To do:
Print the data in full, exactly as it reads.
*** Opening Data ***
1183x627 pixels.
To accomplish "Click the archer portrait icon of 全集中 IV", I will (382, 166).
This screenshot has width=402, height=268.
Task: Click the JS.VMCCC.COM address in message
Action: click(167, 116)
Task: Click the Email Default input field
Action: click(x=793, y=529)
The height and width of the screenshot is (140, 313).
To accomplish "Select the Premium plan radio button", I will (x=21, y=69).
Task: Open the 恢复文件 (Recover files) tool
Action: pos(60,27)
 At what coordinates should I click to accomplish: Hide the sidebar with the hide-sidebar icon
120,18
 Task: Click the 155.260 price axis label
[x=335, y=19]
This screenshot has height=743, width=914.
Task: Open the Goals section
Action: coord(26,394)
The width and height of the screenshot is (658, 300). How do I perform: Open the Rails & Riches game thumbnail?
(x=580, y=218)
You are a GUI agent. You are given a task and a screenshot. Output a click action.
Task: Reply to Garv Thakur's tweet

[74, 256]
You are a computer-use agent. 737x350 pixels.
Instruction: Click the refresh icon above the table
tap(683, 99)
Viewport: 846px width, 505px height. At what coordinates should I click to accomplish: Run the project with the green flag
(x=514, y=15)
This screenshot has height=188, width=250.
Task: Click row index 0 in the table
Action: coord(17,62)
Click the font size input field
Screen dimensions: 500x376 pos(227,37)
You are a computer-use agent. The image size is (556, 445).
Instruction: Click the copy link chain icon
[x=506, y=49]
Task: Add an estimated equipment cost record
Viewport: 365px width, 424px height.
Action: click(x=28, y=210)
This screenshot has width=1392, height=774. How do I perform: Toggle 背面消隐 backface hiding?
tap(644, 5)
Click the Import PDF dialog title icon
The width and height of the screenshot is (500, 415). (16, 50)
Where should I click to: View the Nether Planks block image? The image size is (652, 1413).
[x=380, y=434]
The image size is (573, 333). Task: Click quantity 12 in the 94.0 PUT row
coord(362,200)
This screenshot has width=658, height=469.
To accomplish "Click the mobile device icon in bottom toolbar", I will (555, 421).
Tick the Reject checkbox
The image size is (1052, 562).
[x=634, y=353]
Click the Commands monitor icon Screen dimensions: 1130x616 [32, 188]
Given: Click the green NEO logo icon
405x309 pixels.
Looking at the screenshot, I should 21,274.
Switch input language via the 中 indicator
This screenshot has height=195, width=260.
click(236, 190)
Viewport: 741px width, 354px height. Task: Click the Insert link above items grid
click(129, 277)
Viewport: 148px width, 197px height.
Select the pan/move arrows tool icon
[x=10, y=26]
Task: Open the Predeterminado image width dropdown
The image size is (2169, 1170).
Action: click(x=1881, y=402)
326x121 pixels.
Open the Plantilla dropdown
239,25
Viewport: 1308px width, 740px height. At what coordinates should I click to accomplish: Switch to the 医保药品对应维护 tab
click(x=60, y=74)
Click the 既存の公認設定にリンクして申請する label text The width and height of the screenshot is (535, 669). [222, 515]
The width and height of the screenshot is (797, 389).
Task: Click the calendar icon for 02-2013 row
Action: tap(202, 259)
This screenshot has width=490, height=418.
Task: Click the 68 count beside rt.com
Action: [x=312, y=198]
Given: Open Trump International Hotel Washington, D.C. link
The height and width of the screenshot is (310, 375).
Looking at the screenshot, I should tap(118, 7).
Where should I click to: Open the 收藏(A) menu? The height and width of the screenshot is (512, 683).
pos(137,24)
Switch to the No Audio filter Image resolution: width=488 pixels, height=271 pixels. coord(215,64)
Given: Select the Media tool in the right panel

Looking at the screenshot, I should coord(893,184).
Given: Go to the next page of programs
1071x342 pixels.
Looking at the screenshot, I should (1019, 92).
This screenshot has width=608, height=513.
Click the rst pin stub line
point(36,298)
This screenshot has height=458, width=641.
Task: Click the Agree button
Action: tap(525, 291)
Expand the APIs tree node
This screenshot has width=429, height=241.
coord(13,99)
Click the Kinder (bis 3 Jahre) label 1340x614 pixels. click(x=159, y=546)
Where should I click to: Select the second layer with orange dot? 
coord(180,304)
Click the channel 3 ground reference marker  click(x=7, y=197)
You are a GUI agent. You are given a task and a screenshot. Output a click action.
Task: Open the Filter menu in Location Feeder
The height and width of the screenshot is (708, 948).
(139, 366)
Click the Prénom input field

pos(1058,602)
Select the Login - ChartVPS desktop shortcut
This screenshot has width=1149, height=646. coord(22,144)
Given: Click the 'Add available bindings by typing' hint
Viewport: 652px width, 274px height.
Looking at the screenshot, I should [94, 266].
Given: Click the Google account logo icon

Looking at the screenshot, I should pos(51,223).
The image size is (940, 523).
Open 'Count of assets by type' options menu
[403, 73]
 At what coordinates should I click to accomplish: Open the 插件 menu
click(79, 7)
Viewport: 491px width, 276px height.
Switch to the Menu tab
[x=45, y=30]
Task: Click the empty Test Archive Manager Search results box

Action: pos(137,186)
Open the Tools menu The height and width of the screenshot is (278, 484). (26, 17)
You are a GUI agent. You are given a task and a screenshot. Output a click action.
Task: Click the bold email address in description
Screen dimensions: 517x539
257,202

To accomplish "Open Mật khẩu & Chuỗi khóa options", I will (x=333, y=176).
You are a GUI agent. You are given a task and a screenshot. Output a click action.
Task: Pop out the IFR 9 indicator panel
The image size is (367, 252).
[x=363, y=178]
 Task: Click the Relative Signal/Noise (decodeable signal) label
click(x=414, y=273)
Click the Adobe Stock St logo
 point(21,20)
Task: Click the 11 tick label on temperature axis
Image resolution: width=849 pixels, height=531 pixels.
*** Closing Data ***
Written solution:
1183x627 pixels.
To accomplish "Click the archer portrait icon of 全集中 IV", I will (382, 166).
This screenshot has width=402, height=268.
Task: Click the JS.VMCCC.COM address in message
Action: click(167, 116)
Task: Click the Email Default input field
Action: click(x=793, y=529)
The height and width of the screenshot is (140, 313).
To accomplish "Select the Premium plan radio button", I will (x=21, y=69).
Task: Open the 恢复文件 (Recover files) tool
Action: pos(60,27)
 At what coordinates should I click to accomplish: Hide the sidebar with the hide-sidebar icon
120,18
 Task: Click the 155.260 price axis label
[x=335, y=19]
This screenshot has height=743, width=914.
Task: Open the Goals section
Action: coord(26,394)
The width and height of the screenshot is (658, 300). How do I perform: Open the Rails & Riches game thumbnail?
(x=580, y=218)
You are a GUI agent. You are given a task and a screenshot. Output a click action.
Task: Reply to Garv Thakur's tweet

[74, 256]
You are a computer-use agent. 737x350 pixels.
Instruction: Click the refresh icon above the table
tap(683, 99)
Viewport: 846px width, 505px height. At what coordinates should I click to accomplish: Run the project with the green flag
(x=514, y=15)
This screenshot has height=188, width=250.
Task: Click row index 0 in the table
Action: coord(17,62)
Click the font size input field
Screen dimensions: 500x376 pos(227,37)
You are a computer-use agent. The image size is (556, 445).
Instruction: Click the copy link chain icon
[x=506, y=49]
Task: Add an estimated equipment cost record
Viewport: 365px width, 424px height.
Action: click(x=28, y=210)
This screenshot has width=1392, height=774. How do I perform: Toggle 背面消隐 backface hiding?
tap(644, 5)
Click the Import PDF dialog title icon
The width and height of the screenshot is (500, 415). (16, 50)
Where should I click to: View the Nether Planks block image? The image size is (652, 1413).
[x=380, y=434]
The image size is (573, 333). Task: Click quantity 12 in the 94.0 PUT row
coord(362,200)
This screenshot has width=658, height=469.
To accomplish "Click the mobile device icon in bottom toolbar", I will (555, 421).
Tick the Reject checkbox
The image size is (1052, 562).
[x=634, y=353]
Click the Commands monitor icon Screen dimensions: 1130x616 [32, 188]
Given: Click the green NEO logo icon
405x309 pixels.
Looking at the screenshot, I should 21,274.
Switch input language via the 中 indicator
This screenshot has height=195, width=260.
click(236, 190)
Viewport: 741px width, 354px height. Task: Click the Insert link above items grid
click(129, 277)
Viewport: 148px width, 197px height.
Select the pan/move arrows tool icon
[x=10, y=26]
Task: Open the Predeterminado image width dropdown
The image size is (2169, 1170).
Action: click(x=1881, y=402)
326x121 pixels.
Open the Plantilla dropdown
239,25
Viewport: 1308px width, 740px height. At what coordinates should I click to accomplish: Switch to the 医保药品对应维护 tab
click(x=60, y=74)
Click the 既存の公認設定にリンクして申請する label text The width and height of the screenshot is (535, 669). [222, 515]
The width and height of the screenshot is (797, 389).
Task: Click the calendar icon for 02-2013 row
Action: tap(202, 259)
This screenshot has width=490, height=418.
Task: Click the 68 count beside rt.com
Action: [x=312, y=198]
Given: Open Trump International Hotel Washington, D.C. link
The height and width of the screenshot is (310, 375).
Looking at the screenshot, I should tap(118, 7).
Where should I click to: Open the 收藏(A) menu? The height and width of the screenshot is (512, 683).
pos(137,24)
Switch to the No Audio filter Image resolution: width=488 pixels, height=271 pixels. coord(215,64)
Given: Select the Media tool in the right panel

Looking at the screenshot, I should coord(893,184).
Given: Go to the next page of programs
1071x342 pixels.
Looking at the screenshot, I should (1019, 92).
This screenshot has width=608, height=513.
Click the rst pin stub line
point(36,298)
This screenshot has height=458, width=641.
Task: Click the Agree button
Action: tap(525, 291)
Expand the APIs tree node
This screenshot has width=429, height=241.
coord(13,99)
Click the Kinder (bis 3 Jahre) label 1340x614 pixels. click(x=159, y=546)
Where should I click to: Select the second layer with orange dot? 
coord(180,304)
Click the channel 3 ground reference marker  click(x=7, y=197)
You are a GUI agent. You are given a task and a screenshot. Output a click action.
Task: Open the Filter menu in Location Feeder
The height and width of the screenshot is (708, 948).
(139, 366)
Click the Prénom input field

pos(1058,602)
Select the Login - ChartVPS desktop shortcut
This screenshot has width=1149, height=646. coord(22,144)
Given: Click the 'Add available bindings by typing' hint
Viewport: 652px width, 274px height.
Looking at the screenshot, I should [94, 266].
Given: Click the Google account logo icon

Looking at the screenshot, I should pos(51,223).
The image size is (940, 523).
Open 'Count of assets by type' options menu
[403, 73]
 At what coordinates should I click to accomplish: Open the 插件 menu
click(79, 7)
Viewport: 491px width, 276px height.
Switch to the Menu tab
[x=45, y=30]
Task: Click the empty Test Archive Manager Search results box

Action: pos(137,186)
Open the Tools menu The height and width of the screenshot is (278, 484). (26, 17)
You are a GUI agent. You are given a task and a screenshot. Output a click action.
Task: Click the bold email address in description
Screen dimensions: 517x539
257,202

To accomplish "Open Mật khẩu & Chuỗi khóa options", I will (x=333, y=176).
You are a GUI agent. You are given a task and a screenshot. Output a click action.
Task: Pop out the IFR 9 indicator panel
The image size is (367, 252).
[x=363, y=178]
 Task: Click the Relative Signal/Noise (decodeable signal) label
click(x=414, y=273)
Click the Adobe Stock St logo
 point(21,20)
Task: Click the 11 tick label on temperature axis
Image resolution: width=849 pixels, height=531 pixels.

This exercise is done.